___ RECORDS FOR PROCESSING

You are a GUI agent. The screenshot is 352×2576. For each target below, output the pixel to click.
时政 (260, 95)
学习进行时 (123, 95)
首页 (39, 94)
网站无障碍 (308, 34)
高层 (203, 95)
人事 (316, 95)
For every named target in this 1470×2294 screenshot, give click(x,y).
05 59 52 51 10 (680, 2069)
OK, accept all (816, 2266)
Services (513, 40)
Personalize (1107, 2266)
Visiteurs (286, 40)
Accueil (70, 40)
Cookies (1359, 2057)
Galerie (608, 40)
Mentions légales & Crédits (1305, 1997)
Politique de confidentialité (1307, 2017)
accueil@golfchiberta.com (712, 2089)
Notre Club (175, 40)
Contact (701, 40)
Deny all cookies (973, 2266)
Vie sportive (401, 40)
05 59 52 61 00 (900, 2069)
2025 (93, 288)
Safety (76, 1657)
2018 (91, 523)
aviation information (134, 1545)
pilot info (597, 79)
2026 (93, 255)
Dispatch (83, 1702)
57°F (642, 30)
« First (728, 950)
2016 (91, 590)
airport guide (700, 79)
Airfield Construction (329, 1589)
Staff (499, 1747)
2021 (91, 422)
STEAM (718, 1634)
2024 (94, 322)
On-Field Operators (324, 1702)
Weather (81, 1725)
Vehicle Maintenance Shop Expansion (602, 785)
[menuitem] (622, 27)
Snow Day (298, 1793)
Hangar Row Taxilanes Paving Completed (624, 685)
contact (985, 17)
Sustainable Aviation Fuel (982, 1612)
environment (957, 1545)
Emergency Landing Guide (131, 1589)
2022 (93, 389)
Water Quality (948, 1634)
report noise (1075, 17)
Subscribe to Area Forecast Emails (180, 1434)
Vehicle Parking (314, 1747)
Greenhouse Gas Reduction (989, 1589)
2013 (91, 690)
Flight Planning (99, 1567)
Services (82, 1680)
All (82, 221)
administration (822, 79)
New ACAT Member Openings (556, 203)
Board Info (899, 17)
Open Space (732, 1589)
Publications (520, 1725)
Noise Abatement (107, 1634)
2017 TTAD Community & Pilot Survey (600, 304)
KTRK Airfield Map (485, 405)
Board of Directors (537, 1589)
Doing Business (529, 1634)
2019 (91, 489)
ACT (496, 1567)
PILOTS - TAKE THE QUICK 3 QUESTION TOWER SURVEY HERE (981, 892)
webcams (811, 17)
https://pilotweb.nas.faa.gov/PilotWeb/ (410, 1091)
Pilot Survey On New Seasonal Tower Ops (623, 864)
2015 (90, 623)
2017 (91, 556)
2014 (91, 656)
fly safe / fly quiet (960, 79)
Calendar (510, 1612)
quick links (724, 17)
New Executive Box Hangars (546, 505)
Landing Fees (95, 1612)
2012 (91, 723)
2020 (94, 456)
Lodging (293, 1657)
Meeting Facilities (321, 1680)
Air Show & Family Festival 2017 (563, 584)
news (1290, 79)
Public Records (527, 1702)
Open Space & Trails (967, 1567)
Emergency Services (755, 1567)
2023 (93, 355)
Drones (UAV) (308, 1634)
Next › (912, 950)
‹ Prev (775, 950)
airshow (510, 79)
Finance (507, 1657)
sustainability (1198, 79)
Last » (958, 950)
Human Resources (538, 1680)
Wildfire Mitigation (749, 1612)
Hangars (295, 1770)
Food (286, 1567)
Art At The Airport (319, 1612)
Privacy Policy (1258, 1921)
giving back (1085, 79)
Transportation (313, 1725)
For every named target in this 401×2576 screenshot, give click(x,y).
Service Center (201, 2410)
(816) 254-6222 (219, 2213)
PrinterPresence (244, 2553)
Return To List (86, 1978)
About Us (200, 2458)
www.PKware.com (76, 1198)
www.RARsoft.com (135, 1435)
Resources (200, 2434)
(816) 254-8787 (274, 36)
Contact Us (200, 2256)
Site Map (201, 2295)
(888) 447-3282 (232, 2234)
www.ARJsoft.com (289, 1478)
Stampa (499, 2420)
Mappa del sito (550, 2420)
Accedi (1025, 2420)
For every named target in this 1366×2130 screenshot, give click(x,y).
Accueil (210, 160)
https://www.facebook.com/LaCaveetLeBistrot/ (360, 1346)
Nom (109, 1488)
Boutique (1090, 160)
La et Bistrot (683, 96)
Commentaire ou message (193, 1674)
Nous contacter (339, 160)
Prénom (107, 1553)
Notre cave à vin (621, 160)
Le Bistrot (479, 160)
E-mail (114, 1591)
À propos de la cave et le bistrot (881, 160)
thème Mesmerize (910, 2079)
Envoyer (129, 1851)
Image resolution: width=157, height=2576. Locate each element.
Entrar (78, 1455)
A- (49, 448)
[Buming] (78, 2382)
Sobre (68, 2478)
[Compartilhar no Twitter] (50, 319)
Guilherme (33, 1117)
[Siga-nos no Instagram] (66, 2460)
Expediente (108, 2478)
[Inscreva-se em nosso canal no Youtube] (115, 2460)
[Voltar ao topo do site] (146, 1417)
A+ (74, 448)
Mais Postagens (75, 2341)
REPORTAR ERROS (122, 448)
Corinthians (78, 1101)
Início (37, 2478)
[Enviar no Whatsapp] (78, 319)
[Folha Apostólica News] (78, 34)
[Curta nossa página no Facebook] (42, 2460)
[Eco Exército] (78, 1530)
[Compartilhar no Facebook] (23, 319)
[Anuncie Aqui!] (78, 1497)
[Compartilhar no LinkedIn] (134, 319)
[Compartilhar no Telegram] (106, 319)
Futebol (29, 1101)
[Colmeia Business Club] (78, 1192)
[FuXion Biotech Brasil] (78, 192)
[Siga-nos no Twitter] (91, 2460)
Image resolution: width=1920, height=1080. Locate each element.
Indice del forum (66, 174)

______

Return each line from the entries above that includes "Emergency".

Emergency Landing Guide (131, 1589)
Emergency Services (755, 1567)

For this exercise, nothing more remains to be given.